[libc-commits] [libc] [libc] Partially implement 'rand' for the GPU (PR #66167)

Joseph Huber via libc-commits libc-commits at lists.llvm.org
Tue Sep 12 20:10:52 PDT 2023


https://github.com/jhuber6 created https://github.com/llvm/llvm-project/pull/66167:

Summary:
This patch partially implements the `rand` function on the GPU. This is
partial because the GPU currently doesn't support thread local storage
or static initializers. To implement this on the GPU. I use 1/8th of the
local / shared memory quota to treak the shared memory as thread local
storage. This is done by simply allocating enough storage for each
thread in the block and indexing into this based off of the thread id.
The downside to this is that it does not initialize `srand` correctly to
be `1` as the standard says, it is also wasteful. In the future we
should figure out a way to support TLS on the GPU so that this can be
completely common and less resource intensive.

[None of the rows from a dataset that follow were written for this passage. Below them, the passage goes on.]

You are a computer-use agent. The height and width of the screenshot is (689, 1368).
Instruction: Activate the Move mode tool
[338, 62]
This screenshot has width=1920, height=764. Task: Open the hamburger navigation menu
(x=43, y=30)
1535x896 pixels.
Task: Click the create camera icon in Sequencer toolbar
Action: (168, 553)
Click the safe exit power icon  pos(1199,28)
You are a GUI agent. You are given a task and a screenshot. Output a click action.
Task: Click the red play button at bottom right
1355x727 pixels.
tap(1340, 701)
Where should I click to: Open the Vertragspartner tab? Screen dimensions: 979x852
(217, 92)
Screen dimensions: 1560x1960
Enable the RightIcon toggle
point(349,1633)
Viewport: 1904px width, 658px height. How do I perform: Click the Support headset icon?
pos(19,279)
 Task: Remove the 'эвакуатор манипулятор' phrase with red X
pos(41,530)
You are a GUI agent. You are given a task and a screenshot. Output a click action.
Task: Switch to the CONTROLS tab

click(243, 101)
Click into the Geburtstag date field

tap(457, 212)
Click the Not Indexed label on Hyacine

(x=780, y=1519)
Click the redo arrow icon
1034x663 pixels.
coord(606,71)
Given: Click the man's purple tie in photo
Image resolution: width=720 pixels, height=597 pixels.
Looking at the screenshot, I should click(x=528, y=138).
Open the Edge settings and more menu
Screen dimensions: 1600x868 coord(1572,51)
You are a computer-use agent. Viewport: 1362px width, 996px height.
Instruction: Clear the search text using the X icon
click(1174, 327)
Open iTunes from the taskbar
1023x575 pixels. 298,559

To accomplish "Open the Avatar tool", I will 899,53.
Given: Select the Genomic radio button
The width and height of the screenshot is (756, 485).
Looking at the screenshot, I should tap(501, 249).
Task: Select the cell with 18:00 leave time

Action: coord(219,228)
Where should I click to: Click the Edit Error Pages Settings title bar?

>From 42dbe20b74f10d8a9db569d02f1fb8bd48a4e295 Mon Sep 17 00:00:00 2001
From: Joseph Huber <jhuber6 at vols.utk.edu>
Date: Tue, 12 Sep 2023 18:13:22 -0500
Subject: [PATCH] [libc] Partially implement 'rand' for the GPU

Summary:
This patch partially implements the `rand` function on the GPU. This is
partial because the GPU currently doesn't support thread local storage
or static initializers. To implement this on the GPU. I use 1/8th of the
local / shared memory quota to treak the shared memory as thread local
storage. This is done by simply allocating enough storage for each
thread in the block and indexing into this based off of the thread id.
The downside to this is that it does not initialize `srand` correctly to
be `1` as the standard says, it is also wasteful. In the future we
should figure out a way to support TLS on the GPU so that this can be
completely common and less resource intensive.
---
 libc/config/gpu/entrypoints.txt       |  2 ++
 libc/src/__support/GPU/amdgpu/utils.h | 10 ++++++----
 libc/src/stdlib/rand.cpp              | 10 ++++++----
 libc/src/stdlib/rand_util.cpp         |  6 ++++++
 libc/src/stdlib/rand_util.h           | 22 ++++++++++++++++++++++
 libc/test/src/stdlib/rand_test.cpp    |  3 +++
 6 files changed, 45 insertions(+), 8 deletions(-)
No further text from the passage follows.